When New Delhi-based lawyer Alakh Alok Srivastav filed a petition in the Supreme Court earlier this year asking for capital punishment for child rapists following the brutal gang rape of an eight-month old baby, the government lawyer argued "the death penalty is not the answer to everything."
Three months later, an outburst of national outrage over the gang rape and murder of an eight-year-old girl in Kashmir and the rape of a 16-year-old in Uttar Pradesh, prompted a change in the government's stance.
The government has approved the death penalty for rape of children below 12 years of age and increased minimum jail terms from 10 to 20 years for the rape of a girl below 16 and from seven to 10 years for older women.Suspects can be tried using the emergency measure for the next six months but it must eventually be approved by parliament to become law.
Many enraged citizens have called it a step in the right direction. "It is an extremely welcome decision. When the rapist comes to know that the death penalty is there, then a majority of criminals will be actually deterred," asserts Srivastav.
But many lawyers and child rights activists warn that instead of acting as a deterrent, capital punishment for child rapists will simply drive the crime underground. They say in a country where conviction rates are already abysmally low, the need is not harsher punishments but swifter and fairer justice.
"It will silence the issue," laments Anuja Gupta at the voluntary group RAHI Foundation, who has been working with victims of child sexual abuse for more than two decades.

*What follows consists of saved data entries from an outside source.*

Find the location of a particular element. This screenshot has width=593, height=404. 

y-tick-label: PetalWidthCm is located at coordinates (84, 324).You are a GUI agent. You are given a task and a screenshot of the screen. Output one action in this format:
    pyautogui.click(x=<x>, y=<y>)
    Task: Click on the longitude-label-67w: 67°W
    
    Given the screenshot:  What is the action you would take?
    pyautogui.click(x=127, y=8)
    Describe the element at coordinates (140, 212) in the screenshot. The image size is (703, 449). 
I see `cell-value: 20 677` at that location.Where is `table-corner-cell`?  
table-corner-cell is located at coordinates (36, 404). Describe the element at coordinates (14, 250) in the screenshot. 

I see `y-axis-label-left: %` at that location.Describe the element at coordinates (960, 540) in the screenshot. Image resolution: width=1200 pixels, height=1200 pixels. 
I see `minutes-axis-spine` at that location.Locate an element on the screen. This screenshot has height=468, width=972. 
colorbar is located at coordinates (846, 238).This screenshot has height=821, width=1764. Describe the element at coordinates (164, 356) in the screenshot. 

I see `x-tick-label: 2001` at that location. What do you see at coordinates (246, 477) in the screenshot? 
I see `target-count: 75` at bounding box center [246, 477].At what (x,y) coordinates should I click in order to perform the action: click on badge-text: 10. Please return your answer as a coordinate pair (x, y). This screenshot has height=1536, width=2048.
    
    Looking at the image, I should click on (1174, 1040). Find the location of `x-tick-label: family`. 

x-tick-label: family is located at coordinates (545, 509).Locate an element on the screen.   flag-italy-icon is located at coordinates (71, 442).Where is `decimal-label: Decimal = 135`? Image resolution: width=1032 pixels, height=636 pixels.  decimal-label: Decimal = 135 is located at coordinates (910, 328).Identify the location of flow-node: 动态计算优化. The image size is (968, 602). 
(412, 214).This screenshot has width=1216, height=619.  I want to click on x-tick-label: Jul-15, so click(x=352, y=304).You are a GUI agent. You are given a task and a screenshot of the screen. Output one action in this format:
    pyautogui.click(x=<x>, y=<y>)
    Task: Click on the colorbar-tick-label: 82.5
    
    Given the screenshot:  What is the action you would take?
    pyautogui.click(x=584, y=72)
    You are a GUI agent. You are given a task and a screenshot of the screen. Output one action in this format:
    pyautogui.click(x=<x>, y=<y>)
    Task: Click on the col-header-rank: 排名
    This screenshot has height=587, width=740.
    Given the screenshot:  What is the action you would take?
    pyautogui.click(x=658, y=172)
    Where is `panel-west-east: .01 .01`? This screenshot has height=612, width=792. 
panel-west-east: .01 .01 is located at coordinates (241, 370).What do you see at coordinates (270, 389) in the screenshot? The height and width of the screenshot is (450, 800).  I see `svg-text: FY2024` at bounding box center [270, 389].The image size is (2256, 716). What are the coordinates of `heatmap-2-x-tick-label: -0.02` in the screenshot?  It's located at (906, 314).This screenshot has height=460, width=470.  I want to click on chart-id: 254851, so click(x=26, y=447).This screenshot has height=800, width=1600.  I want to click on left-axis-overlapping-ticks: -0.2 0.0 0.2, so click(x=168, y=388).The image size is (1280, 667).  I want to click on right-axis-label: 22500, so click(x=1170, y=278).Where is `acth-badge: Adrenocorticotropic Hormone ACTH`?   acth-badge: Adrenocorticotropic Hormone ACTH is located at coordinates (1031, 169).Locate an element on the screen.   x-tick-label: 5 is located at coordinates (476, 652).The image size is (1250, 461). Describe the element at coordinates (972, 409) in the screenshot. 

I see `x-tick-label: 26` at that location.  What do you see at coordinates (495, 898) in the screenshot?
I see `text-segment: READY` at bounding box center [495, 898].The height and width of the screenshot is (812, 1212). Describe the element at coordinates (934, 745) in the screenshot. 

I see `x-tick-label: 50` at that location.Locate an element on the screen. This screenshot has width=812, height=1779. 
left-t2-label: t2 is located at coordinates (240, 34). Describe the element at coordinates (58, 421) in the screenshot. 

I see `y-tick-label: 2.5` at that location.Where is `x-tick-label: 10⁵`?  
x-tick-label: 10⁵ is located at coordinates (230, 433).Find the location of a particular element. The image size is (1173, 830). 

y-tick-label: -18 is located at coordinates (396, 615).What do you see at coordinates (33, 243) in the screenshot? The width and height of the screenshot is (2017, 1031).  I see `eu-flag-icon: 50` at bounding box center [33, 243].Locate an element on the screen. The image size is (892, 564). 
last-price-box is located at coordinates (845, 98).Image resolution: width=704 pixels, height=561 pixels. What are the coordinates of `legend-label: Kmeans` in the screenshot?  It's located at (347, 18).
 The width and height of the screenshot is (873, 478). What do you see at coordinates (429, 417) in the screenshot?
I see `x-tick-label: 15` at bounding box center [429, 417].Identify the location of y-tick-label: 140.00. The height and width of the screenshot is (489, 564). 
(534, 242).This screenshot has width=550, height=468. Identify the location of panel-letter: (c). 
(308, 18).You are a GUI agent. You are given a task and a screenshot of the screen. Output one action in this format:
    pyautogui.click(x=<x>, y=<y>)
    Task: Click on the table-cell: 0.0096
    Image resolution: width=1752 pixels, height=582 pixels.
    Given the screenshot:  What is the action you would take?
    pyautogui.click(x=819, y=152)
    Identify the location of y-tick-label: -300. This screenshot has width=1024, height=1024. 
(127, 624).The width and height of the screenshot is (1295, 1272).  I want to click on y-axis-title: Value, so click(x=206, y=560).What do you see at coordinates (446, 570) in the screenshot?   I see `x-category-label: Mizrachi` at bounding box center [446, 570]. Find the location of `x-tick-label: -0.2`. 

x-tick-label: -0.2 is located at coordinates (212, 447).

She points out that in India rapists and child abusers are mostly family members or relatives, making the process of bringing them to justice very traumatic. "For the victims and survivors to think that their perpetrators will be put to death, that journey is way too much, it will be completely traumatic for the child. People are not going to be disclosing," she asserts.
A women rights activist points out that the death sentence pronounced for four men convicted for the rape of a 23-old-physiotherapy student in New Delhi in 2012 has not proved to be a deterrent -- the number of cases of sexual assault since the incident rocked India has jumped about 60 percent, partly due to increased reporting. Children were the victims in about 40 percent of the reported cases.
Lawyers say the solution is not making the law more stringent, but solving systemic problems plaguing the country's police and courts. That has not happened despite promises made in 2012 to speed up rape trials. The backlog of rape cases pending in court since then has risen more than 30 percent.
"If you have no convictions, who are we handing the death penalties to," questions lawyer and rights activist Vrinda Grover. "The conviction rate is low because the Indian criminal justice system is in shambles -- from the time of the lodging of the FIR (first information report), which itself is a Herculean task, to the investigation, which is both shoddy and partisan."
Activists point to the two cases that led to the recent outrage. The crimes happened months ago eight-year-old Asifa Bano was gang raped and killed in January in the Kathua region of Indian Kashmir and the 16-year-old girl in Uttar Pradesh last June.
In the case of Bano, who belonged to a family of Muslim nomads, police have charged a retired bureaucrat of hatching a conspiracy to brutally gang rape and kill the girl in an effort to drive the nomads from the area. Police have said that two local police officers accepted nearly $5,000 in bribes from the bureaucrat to destroy evidence. They are now being tried in a fast track court.
In Uttar Pradesh, police are alleged to have bowed to pressure from people with political influence to bury the case. The 16-year-old rape victim from Unnao accused the local police station of blocking her efforts to accuse a powerful lawmaker of the ruling Bharatiya Janata Party of raping her. When she refused to withdraw the complaint, the lawmaker's brother and several other men allegedly beat her father resulting in his death. The lawmaker is now in custody but was arrested only after the case hit national headlines.
"Let us not forget that both in Kathua and Unnao there is a clear patronage, an impunity for rape through political and social affiliation," says Grover.
While there appears to be no easy answers as India tries to tackle the problem of sexual violence, almost all agree that it should be treated as a crisis.
And as the government tries to address the public outrage, people like Anuja Gupta say it needs to take a different tack. "It's a public health issue, it needs to be dealt with as an epidemic and how would you deal with an epidemic? You would give out mass information to people for awareness and prevention," she says.